GOAL OF THE EXERCISE - Copy out the data from the line that has "Open the browser three-dot menu" through the end of the data, with no changes. Leave the pictures out of your answer.
——————
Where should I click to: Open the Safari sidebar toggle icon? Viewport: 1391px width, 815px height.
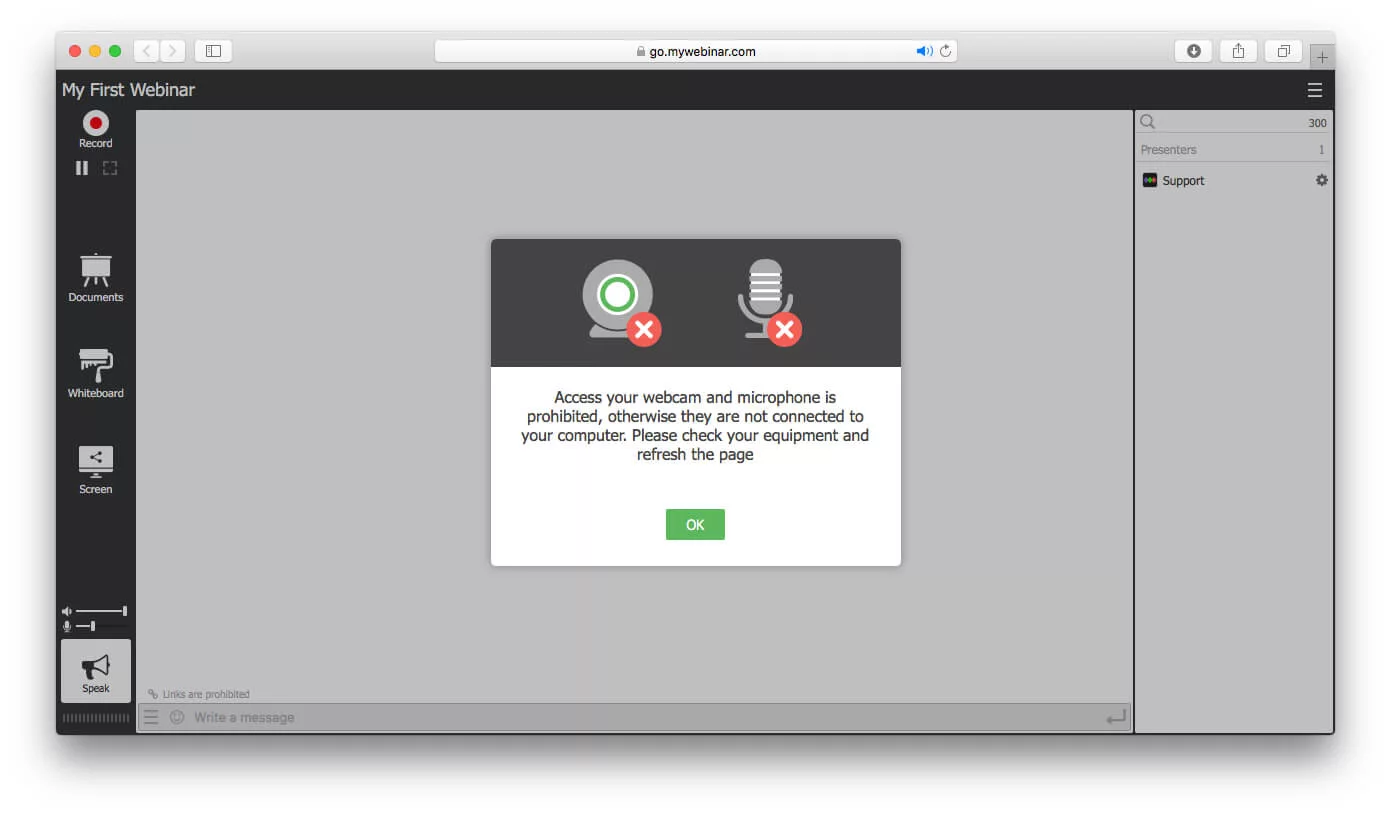tap(213, 50)
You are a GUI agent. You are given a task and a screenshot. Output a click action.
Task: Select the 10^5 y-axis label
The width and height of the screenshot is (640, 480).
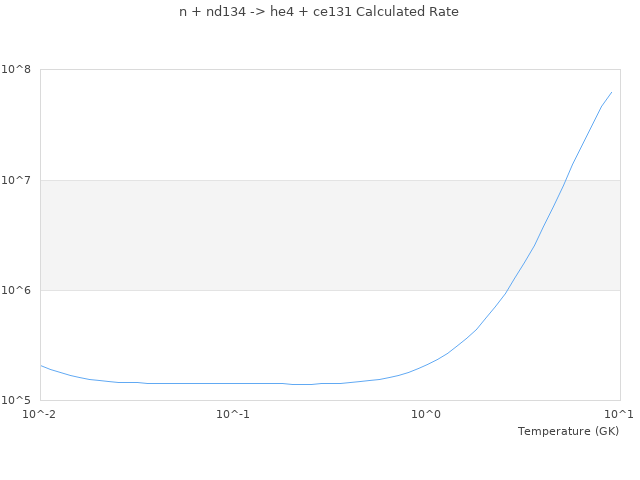[16, 401]
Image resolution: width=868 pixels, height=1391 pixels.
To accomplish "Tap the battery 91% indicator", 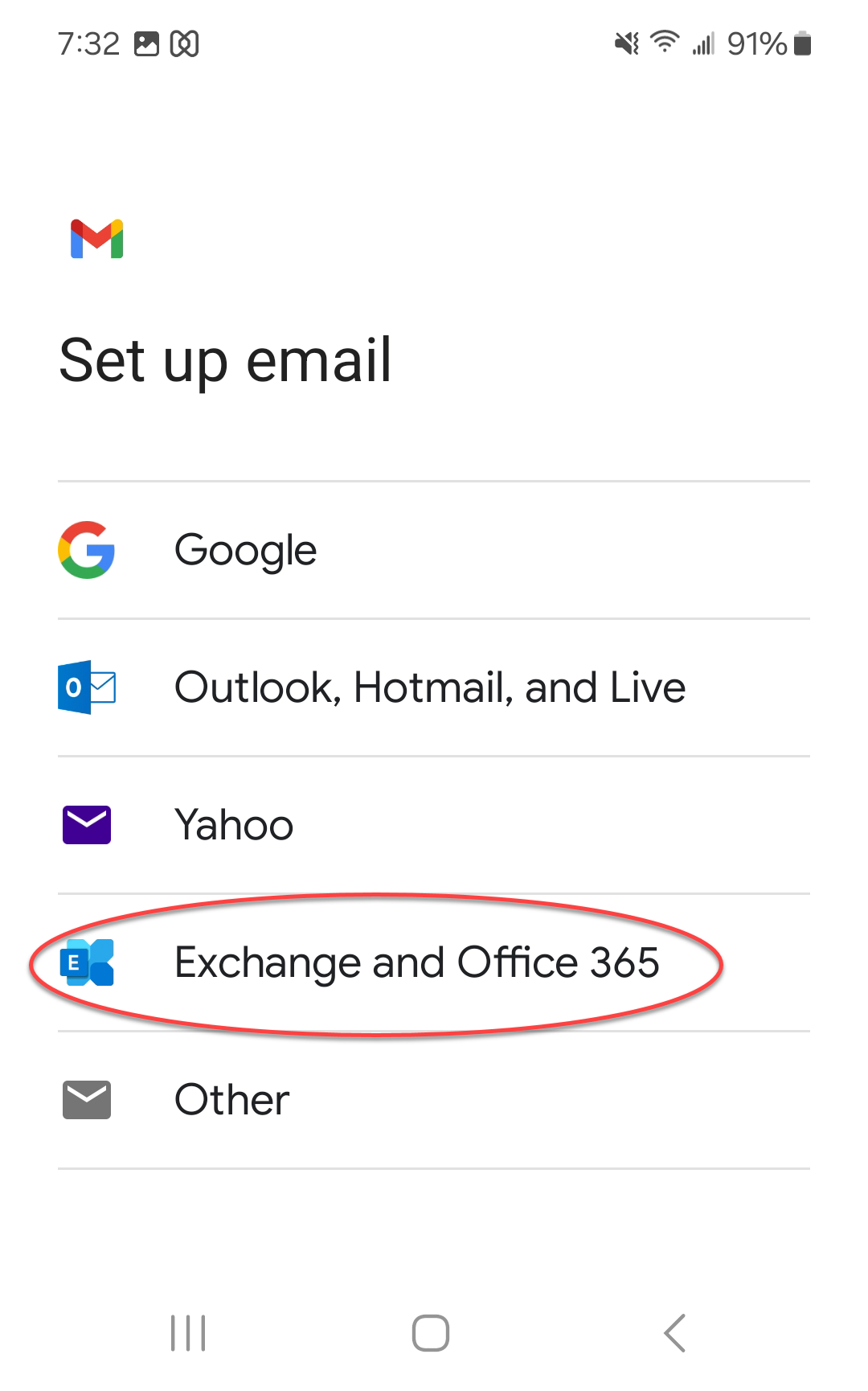I will (769, 43).
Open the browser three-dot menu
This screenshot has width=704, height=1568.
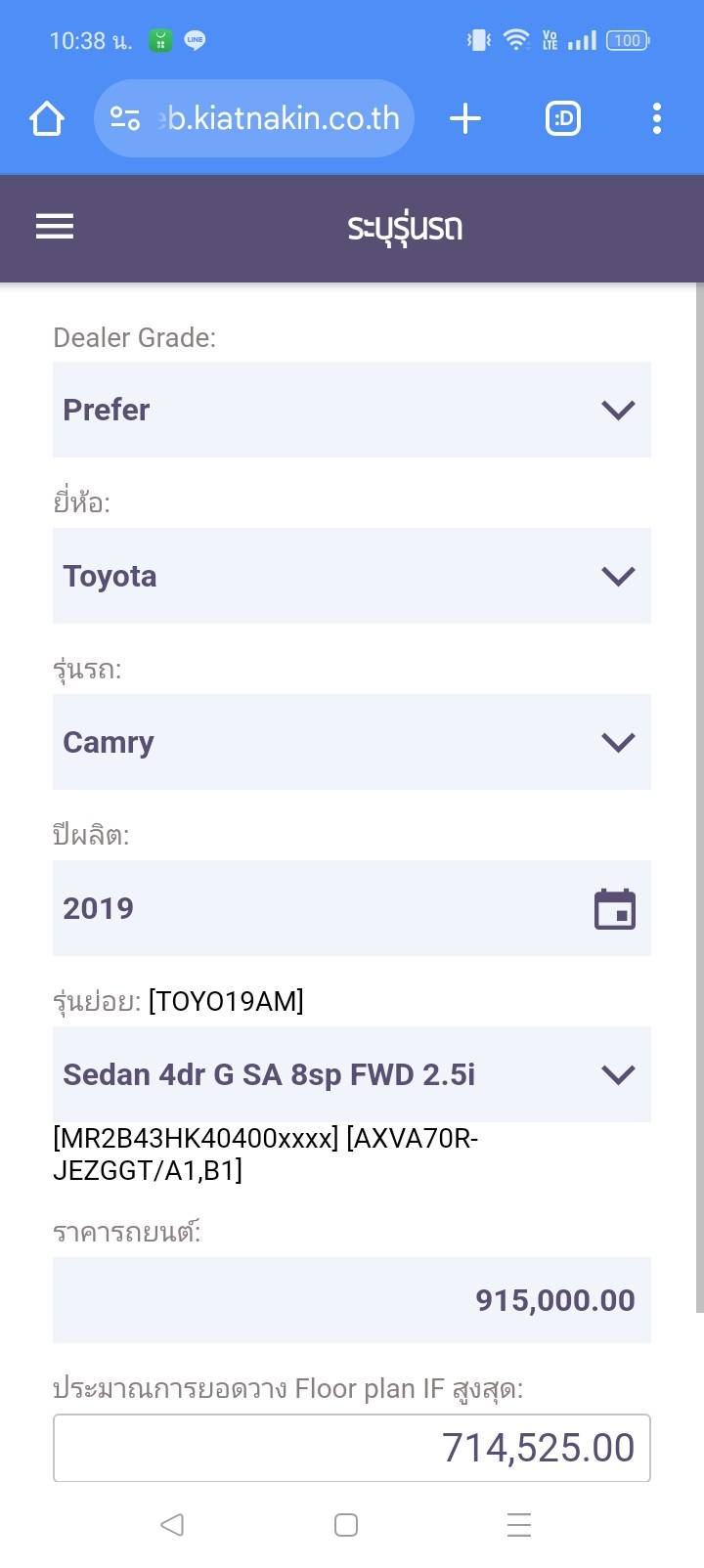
——————
TASK SOLUTION -
Open the browser three-dot menu
This screenshot has width=704, height=1568.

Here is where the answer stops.